** START Data supplied **

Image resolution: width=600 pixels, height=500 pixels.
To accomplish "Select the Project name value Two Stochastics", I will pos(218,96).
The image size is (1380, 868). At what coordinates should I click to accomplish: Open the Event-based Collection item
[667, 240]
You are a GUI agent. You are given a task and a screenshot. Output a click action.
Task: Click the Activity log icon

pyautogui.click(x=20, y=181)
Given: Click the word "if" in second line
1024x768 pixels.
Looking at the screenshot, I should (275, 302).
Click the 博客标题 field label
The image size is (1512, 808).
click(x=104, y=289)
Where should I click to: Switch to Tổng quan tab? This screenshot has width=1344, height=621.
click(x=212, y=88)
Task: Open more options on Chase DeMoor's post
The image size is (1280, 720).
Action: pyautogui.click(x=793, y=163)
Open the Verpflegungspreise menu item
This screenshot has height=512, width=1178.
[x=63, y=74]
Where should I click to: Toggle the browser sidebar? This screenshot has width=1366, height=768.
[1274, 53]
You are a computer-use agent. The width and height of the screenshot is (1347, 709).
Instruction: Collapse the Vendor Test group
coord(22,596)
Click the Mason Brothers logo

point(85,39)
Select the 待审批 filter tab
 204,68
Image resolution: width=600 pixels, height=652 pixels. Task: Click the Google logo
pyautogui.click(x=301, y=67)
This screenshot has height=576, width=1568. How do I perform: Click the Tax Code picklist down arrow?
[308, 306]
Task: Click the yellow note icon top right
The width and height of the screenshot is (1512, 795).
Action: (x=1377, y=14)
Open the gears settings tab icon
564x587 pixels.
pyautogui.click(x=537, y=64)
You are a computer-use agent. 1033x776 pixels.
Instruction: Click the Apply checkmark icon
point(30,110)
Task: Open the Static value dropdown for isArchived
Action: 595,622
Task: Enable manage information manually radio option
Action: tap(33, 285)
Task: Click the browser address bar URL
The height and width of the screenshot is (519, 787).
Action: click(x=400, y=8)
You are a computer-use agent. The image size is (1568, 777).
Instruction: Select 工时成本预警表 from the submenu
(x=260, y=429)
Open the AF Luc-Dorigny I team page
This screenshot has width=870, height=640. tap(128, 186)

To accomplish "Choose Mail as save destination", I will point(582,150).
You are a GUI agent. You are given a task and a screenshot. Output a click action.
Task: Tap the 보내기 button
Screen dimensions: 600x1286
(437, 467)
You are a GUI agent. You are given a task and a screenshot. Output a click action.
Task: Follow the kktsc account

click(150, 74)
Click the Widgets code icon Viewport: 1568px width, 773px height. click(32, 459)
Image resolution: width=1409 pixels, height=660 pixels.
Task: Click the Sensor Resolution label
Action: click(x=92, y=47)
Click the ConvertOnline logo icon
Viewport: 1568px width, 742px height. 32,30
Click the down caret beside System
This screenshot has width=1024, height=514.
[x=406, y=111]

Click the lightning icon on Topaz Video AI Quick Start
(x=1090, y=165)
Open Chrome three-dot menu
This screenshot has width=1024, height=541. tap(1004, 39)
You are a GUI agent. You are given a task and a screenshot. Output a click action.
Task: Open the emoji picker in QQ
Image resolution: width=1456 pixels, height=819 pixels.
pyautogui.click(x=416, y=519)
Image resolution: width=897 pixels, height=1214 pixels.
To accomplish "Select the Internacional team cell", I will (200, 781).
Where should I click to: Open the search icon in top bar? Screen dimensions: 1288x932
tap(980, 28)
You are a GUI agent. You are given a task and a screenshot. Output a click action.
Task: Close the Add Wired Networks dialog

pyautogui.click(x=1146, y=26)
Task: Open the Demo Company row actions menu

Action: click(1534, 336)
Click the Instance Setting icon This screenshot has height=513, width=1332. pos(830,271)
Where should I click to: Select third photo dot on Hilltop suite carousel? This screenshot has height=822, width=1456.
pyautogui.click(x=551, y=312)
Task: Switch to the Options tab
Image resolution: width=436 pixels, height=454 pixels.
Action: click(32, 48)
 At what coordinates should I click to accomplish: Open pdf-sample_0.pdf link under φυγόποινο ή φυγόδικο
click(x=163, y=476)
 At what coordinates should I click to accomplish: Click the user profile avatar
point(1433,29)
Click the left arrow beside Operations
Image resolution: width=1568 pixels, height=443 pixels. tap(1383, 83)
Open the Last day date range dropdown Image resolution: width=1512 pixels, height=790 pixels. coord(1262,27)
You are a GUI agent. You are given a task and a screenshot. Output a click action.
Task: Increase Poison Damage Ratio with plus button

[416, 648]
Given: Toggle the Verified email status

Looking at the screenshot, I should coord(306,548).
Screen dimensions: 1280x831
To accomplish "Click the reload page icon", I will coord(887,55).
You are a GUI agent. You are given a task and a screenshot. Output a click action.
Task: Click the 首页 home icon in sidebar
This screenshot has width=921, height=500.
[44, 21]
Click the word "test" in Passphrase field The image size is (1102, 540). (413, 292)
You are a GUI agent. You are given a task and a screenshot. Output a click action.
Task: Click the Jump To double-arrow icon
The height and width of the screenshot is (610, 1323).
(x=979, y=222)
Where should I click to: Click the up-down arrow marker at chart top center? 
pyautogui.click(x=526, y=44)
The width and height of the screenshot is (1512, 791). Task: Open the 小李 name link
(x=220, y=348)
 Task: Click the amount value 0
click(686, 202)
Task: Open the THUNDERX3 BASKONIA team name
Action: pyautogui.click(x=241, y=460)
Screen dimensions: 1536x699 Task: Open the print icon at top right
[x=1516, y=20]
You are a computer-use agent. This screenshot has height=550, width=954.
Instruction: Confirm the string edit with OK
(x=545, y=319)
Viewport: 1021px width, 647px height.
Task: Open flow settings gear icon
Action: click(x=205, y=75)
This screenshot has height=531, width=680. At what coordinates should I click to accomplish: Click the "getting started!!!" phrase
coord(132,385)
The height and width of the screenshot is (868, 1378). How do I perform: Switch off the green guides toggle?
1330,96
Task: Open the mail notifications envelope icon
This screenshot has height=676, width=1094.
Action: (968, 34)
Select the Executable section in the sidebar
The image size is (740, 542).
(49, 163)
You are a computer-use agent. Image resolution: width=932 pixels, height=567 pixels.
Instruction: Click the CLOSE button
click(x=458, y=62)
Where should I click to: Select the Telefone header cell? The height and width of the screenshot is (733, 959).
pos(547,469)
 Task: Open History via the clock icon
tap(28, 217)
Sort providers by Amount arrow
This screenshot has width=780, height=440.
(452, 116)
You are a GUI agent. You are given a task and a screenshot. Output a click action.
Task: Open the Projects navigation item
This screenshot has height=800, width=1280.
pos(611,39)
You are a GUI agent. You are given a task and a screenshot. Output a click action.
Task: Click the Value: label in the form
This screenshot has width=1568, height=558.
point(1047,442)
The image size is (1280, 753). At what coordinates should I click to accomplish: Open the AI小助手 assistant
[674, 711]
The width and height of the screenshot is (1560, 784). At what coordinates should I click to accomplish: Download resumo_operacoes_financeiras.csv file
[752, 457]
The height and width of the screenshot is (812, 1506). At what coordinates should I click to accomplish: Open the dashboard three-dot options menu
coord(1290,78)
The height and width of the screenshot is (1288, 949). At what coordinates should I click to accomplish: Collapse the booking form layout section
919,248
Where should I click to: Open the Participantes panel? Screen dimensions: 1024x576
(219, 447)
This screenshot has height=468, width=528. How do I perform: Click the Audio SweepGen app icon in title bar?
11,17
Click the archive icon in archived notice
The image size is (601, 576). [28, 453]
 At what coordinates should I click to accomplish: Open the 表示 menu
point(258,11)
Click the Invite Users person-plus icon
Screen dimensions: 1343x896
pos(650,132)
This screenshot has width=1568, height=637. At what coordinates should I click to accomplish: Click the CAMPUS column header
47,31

** END Data supplied **

What to do: Pull out every line of the records above that contains the string "word", copying each line in full. Matching is case-sensitive.

Result:
Given: Click the word "if" in second line
Click the word "test" in Passphrase field The image size is (1102, 540). (413, 292)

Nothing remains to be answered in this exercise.